Are States Lowering the Bar for Teaching by Easing Certification Requirements?

Credits: Philadelphia Inquirer

Everett Anderson’s dream of becoming a teacher faced a significant hurdle when he struggled to pass the math component of the licensure tests required in Mississippi.

Despite excelling in other areas, he faced repeated failures in the math section, preventing him from completing his degree and participating in student teaching.

Anderson eventually abandoned his dream, changing his major to social work and graduating a year later. This scenario is not unique, as education leaders across the U.S. report similar stories of aspiring teachers facing challenges with basic skills tests, such as the Praxis Core.

In recent years, states have recognized the need to address this issue. Louisiana, for example, established a task force to investigate declining enrollment in teacher preparation programs, revealing that approximately 1,000 aspiring educators failed to enter programs each year due to challenges with the Praxis Core.

Teachers’ Trainings (Credits: Virginia Mercury)

The decline in interest in the teaching profession, coupled with concerns about test inequities and a demographic gap between students and teachers, has prompted several states to reconsider their approach to basic skills tests.

Between 2015 and 2021, the number of states requiring teacher candidates to pass basic skills tests for admission into preparation programs decreased from 25 to 15.

As of the latest count by the National Council on Teacher Quality (NCTQ), 11 states currently maintain this requirement, with some allowing alternative measures like ACT, SAT, or GRE scores.

Advocates for the shift argue that eliminating these tests allows greater access for students of color, first-generation students, and those from low-income families.

They contend that these tests were duplicative and served as barriers without a clear purpose.
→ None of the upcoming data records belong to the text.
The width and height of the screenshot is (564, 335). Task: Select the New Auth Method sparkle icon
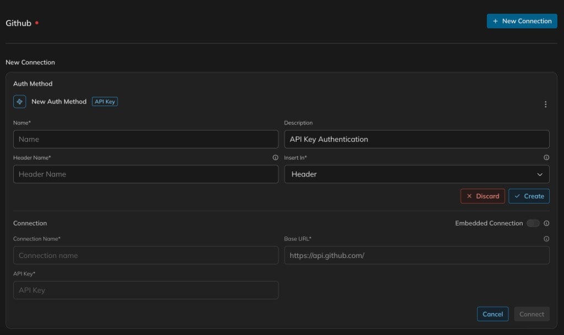19,101
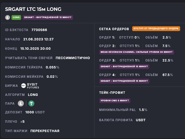Click the start date 21.06.2023 12:27

tap(38, 39)
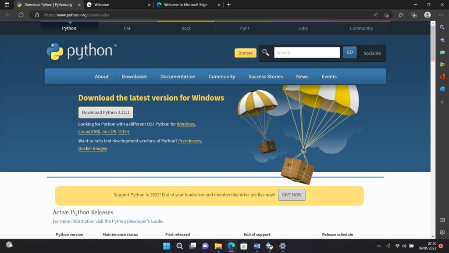The width and height of the screenshot is (449, 253).
Task: Open File Explorer from the taskbar
Action: [218, 246]
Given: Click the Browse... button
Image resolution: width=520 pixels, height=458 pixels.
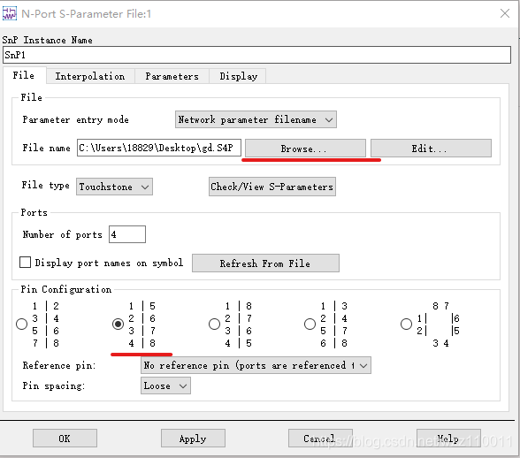Looking at the screenshot, I should pos(305,149).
Critics, however, express concerns that lowering or eliminating standards for teacher preparation may negatively impact the quality of education.

Heather Peske, President of the NCTQ, warns that dropping standards without introducing meaningful measures of academic aptitude could have long-term consequences.

While some applaud the move as a way to diversify the teaching profession, others remain skeptical about the potential impact on the profession and, more importantly, on students.

The debate over basic skills tests in teacher preparation programs continues as states grapple with finding the right balance between access and maintaining high standards in education.